[Assignment] Transcribe the data below verbatim from the line with "Click the model tools icon beside Sin modelo" to the line with "Image resolution: width=205". Include both of those lines.

-- Data for this exercise follows --

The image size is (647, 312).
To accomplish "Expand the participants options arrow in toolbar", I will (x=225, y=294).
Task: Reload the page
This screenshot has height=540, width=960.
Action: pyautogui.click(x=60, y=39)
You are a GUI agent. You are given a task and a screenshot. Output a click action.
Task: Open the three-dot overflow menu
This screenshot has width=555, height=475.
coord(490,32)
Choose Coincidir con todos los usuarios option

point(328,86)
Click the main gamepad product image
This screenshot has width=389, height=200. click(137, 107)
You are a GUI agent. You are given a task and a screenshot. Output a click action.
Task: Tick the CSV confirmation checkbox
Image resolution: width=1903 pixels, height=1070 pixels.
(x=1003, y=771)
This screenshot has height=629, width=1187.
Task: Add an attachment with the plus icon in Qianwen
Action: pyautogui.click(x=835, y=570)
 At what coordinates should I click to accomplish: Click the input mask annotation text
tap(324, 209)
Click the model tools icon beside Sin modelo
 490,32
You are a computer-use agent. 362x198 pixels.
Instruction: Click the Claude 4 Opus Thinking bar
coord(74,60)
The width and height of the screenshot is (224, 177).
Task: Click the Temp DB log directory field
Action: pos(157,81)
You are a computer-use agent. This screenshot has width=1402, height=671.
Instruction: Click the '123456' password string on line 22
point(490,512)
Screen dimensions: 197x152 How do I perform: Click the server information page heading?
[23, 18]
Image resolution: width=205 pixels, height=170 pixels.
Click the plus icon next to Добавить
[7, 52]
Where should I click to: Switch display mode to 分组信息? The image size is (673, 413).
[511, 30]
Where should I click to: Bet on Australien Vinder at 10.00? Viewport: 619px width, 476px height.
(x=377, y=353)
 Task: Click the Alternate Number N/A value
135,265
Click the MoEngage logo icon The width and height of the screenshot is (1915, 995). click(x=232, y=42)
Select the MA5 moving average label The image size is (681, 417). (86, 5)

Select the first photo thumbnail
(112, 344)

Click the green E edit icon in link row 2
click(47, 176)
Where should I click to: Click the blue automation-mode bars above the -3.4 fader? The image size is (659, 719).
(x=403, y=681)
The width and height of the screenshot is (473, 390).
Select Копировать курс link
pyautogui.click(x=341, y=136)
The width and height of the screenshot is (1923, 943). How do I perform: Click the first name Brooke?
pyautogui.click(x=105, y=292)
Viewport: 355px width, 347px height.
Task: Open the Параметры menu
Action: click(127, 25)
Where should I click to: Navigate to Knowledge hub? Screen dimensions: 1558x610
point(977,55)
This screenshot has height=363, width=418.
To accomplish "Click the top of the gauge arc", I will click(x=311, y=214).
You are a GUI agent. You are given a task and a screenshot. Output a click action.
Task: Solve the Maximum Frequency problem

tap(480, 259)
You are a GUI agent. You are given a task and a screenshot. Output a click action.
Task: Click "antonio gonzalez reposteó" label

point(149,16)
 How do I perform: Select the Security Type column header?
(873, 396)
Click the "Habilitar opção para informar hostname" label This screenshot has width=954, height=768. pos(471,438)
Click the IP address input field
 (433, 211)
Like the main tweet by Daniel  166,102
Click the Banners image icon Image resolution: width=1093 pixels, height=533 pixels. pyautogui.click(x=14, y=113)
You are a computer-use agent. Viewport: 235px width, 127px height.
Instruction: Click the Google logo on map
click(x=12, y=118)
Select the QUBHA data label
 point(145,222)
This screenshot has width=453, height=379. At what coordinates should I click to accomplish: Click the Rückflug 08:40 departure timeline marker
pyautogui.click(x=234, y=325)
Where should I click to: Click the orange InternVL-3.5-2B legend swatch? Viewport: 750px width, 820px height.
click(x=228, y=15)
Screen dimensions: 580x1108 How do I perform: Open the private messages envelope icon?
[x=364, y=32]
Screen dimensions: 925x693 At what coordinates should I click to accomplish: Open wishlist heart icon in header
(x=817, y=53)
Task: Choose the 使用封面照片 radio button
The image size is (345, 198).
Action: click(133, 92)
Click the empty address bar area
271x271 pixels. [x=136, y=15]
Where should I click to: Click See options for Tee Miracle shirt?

-- Data for this exercise concluded --

[Solution for this problem]
Click the model tools icon beside Sin modelo
 490,32
You are a computer-use agent. 362x198 pixels.
Instruction: Click the Claude 4 Opus Thinking bar
coord(74,60)
The width and height of the screenshot is (224, 177).
Task: Click the Temp DB log directory field
Action: pos(157,81)
You are a computer-use agent. This screenshot has width=1402, height=671.
Instruction: Click the '123456' password string on line 22
point(490,512)
Screen dimensions: 197x152 How do I perform: Click the server information page heading?
[23, 18]
Image resolution: width=205 pixels, height=170 pixels.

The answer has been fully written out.